Interview with Harriet Washington (Part IV): Erosion of Informed Consent and Using Poor Patients to Test Drugs They Cannot Afford to Purchase

What do the people in the developing countries gain in the bargain?

When the trials are completed and the medications are approved and marketed, these people don’t have access to the medications. Why not? Well, companies will tell us they can’t afford them; these are poor people in poor countries. I have a problem with this argument because, in very important ways, to take Africa as an example, the image of Africa as a poor continent is absurd.

Please explain.

Africa is a rich continent. That’s why it has always been the target of colonial acquisition. That’s why you have nations, right now, fighting over the spoils — the diamond mines, other jewel mines, oil, gold, natural biodiversity with medical utility, natural resources of all kinds, the flora, the exotic fauna. It’s a very rich continent. Its people’s poverty is directly tied to colonization, rape and depletion. There isn’t any question about this. Jeremy Bentham, who is held up as the father of utilitarianism, had something to say about this. He said, “No man should profit from his own misdeeds.” And that’s exactly what’s happening here.

We are denying people access to medications that could not have been devised and tested without them. Then we point to their poverty, which we caused, as the reason. So on the balance sheet — both economic and ethical — we are the ones who owe them and not the other way around. And yet the rallying cry from pharmaceutical companies is, “Don’t blame our patents, blame the poverty in the developing world.” That’s obviously not an argument that I find persuasive.

Is there anything else that we haven’t discussed that you would like to add?

One of the things I mention in my book, which is understandably problematic for many people, is that when it comes to solutions for the problems caused by drug patents, I think the best solution would be to repeal Bayh-Dole. I fully understand that this is not going to happen anytime soon and it may not happen at all. But I do think what would be a good first step.

There are several other steps that we should take to remedy this problem. One that I’d like to showcase is cooperation between foundations, people who are astute in business, researchers and pharmaceutical companies. There have been several ventures that use the old model, the pre-1980 model of research, which I call the “back to the future approach,” that have been successful so far. This is a workable model.

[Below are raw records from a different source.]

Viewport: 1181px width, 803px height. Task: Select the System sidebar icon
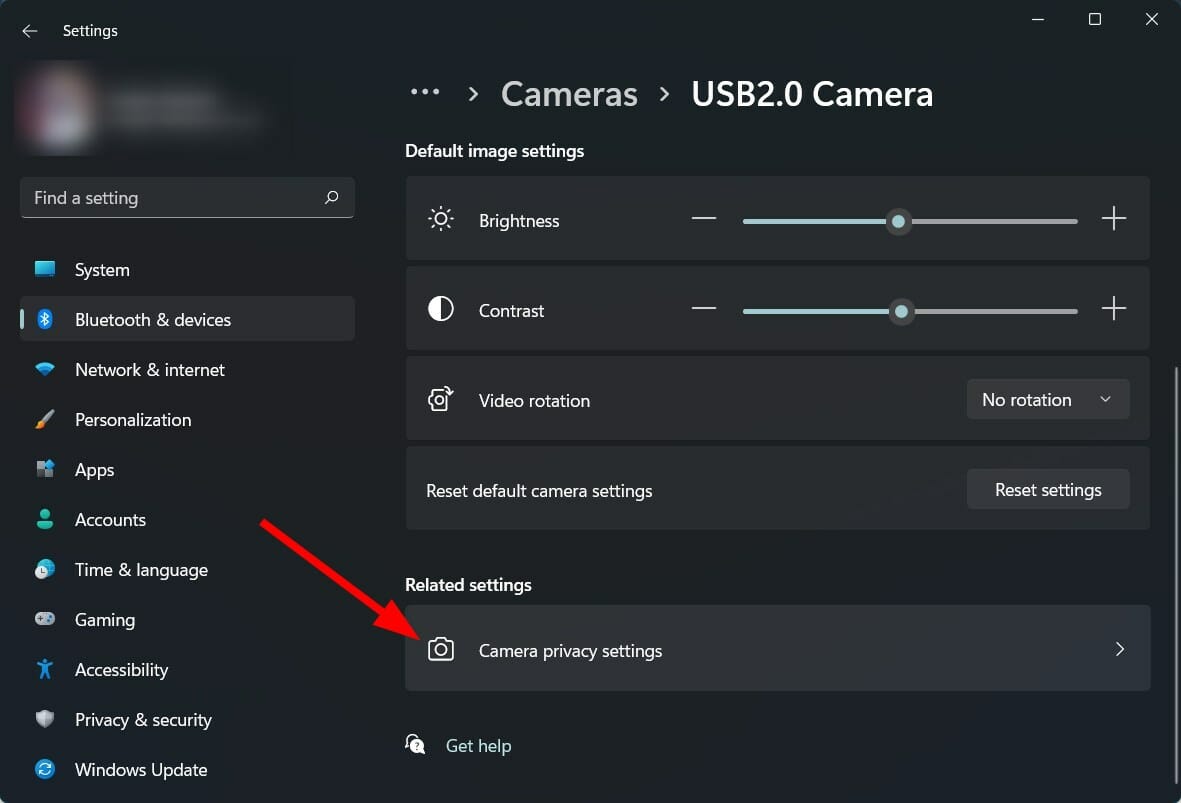point(45,269)
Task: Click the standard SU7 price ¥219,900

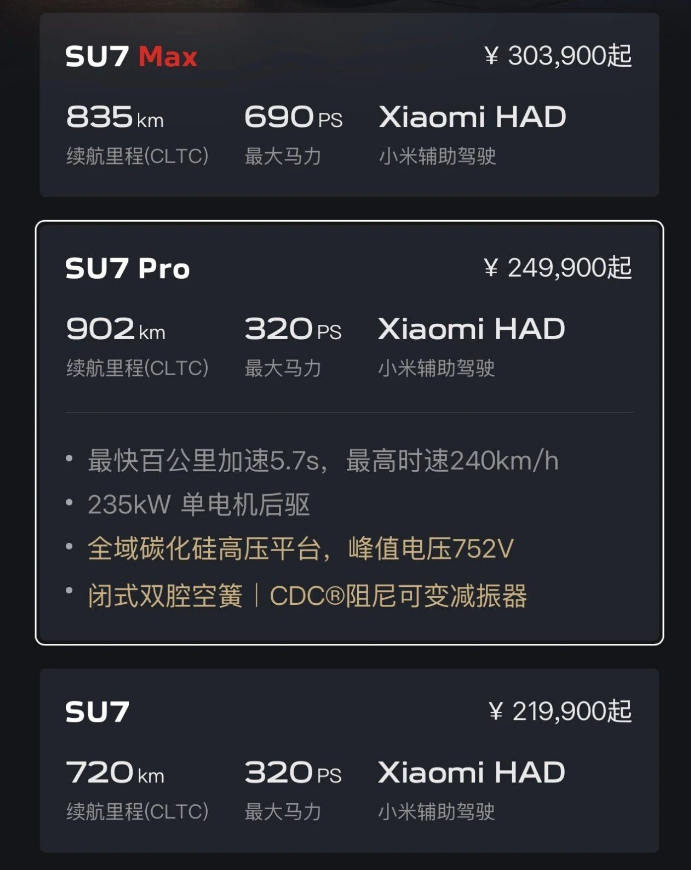Action: pos(560,712)
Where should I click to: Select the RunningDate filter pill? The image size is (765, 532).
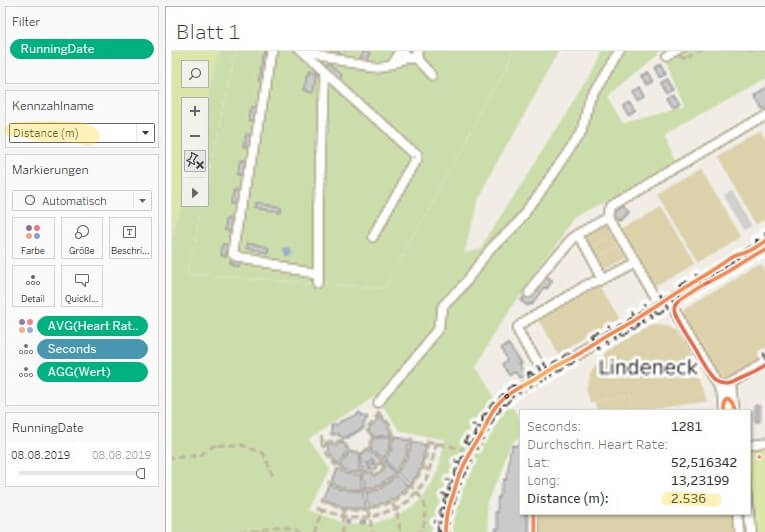[82, 49]
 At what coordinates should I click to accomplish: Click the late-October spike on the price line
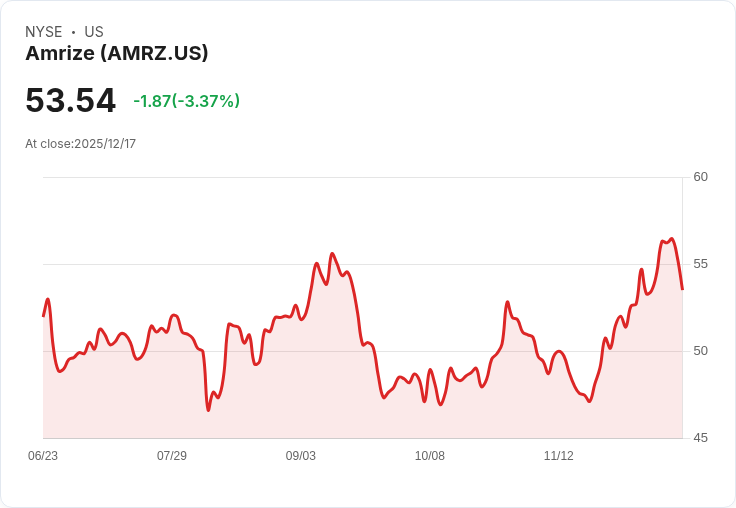(x=507, y=302)
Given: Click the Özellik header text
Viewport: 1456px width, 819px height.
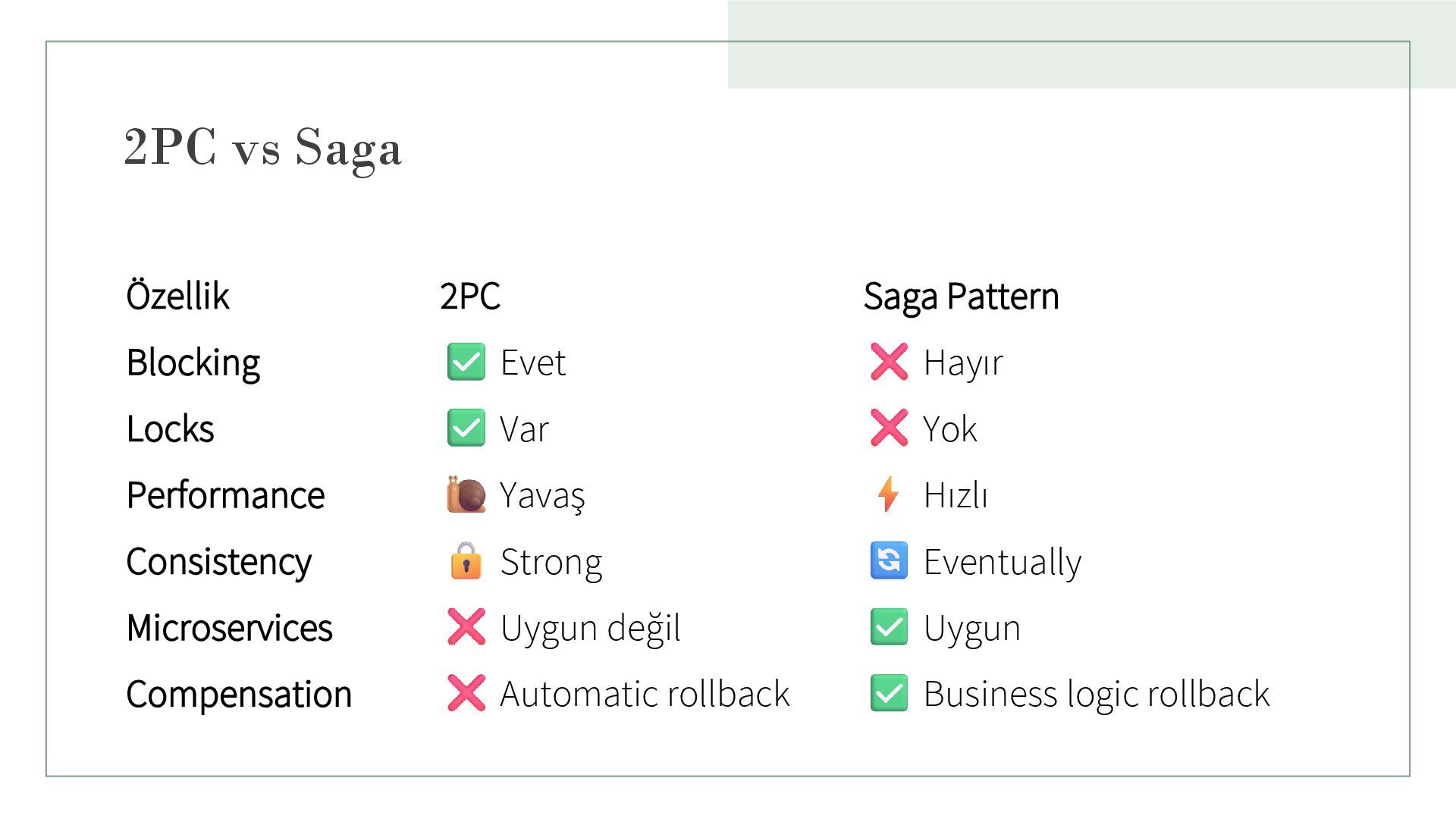Looking at the screenshot, I should (x=177, y=296).
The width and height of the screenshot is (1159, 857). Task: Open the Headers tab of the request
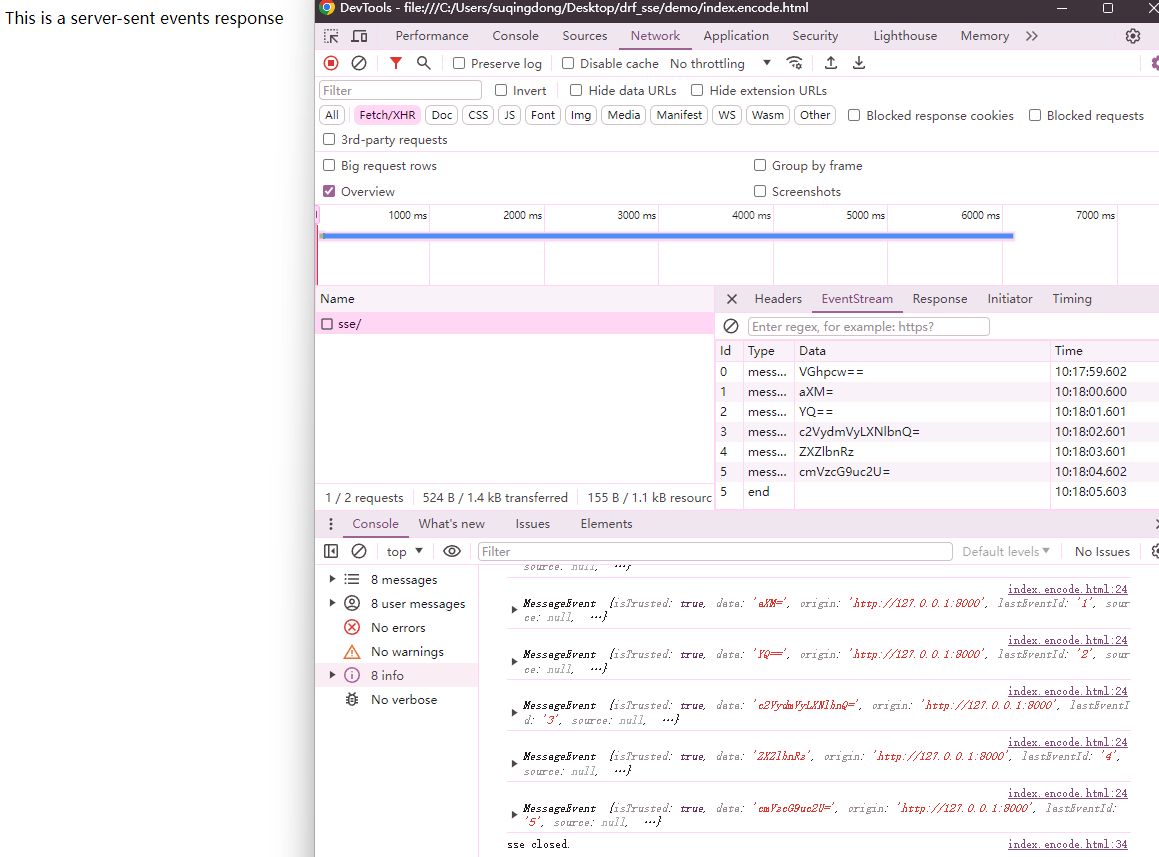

Proposed Solutions: Theory and Practice

The number one example is the Health Impact Fund. Yale philosopher Thomas Pogge partnered with Calgary economist Aidan Hollis to propose market based solutions that will distribute medicines where they are needed most and reward the pharmaceutical companies commensurate with their impact on global health. Partnering with Incentives for Global Health the HIP proposes that pharmaceutical companies should take their payments from a pool to which many entities contribute – governments, foundations, and the World Health Organization.

This fund should be drawn upon for profits by the industry, but only when they devise a medication that has a significant, positive impact on human health. They would do this by directing their efforts at the diseases that cripple the globe most dramatically — malaria, sleeping sickness, tuberculosis, HIV disease, worm infestation. The diseases that affect many, many people around the globe should be the targets.

When they come up with an effective medication or other treatment for these diseases, the money should be proportional to the number of lives they’ve saved. So if they come up with a cure for sleeping sickness (which actually has happened, but companies couldn’t make any money marketing it), and they save the lives of, say, 700,000 people in Africa, then their payment should be based on having saved those 700,000 lives. Let’s say there’s Serious Disease X, and it affects people in affluent countries in North America and Europe. If they save 700,000 lives in North America and Europe, they should also get the same amount of money.

So every life has equal value.

Yes. I love this model because every life is worth the same. In today’s model, the lives of people in affluent countries are worth a great deal and the lives of people in the developing countries are worth nothing.

Another model, one which has already shown great success, is that brokered by the Bill and Melinda Gates Foundation, which has partnered with organizations involved in vaccine design, the governments of developing countries and the WHO. They have pooled resources and found ways of devising needed medications such as vaccines, so that these can be administered very cheaply and very effectively in the developing world. That’s more involved than just manufacturing cheap vaccines, although they’ve done that. They took one vaccine that costs $7 in the United States that now only costs 50 cents in Nigeria.

But more to the point, the Gates foundation has organized the provision of medicines in forms the developing world needs. For example, vaccines in this country require refrigeration. But in parts of Africa, India and Asia, electricity for refrigeration is not always something one can depend on. The Gates Foundation has accomplished the distribution of vaccines that do not require refrigeration and they can do it on a large scale. What’s more, pharmaceutical companies are involved with these projects and that’s really important because we need them to generate our medications.

But their profits and their patents should not be the focus of healthcare design and delivery. Patients’ lives should be the focus. I think these new models need to be embraced, endorsed and underwritten by our governments, so they can replace the exploitive model that we have today.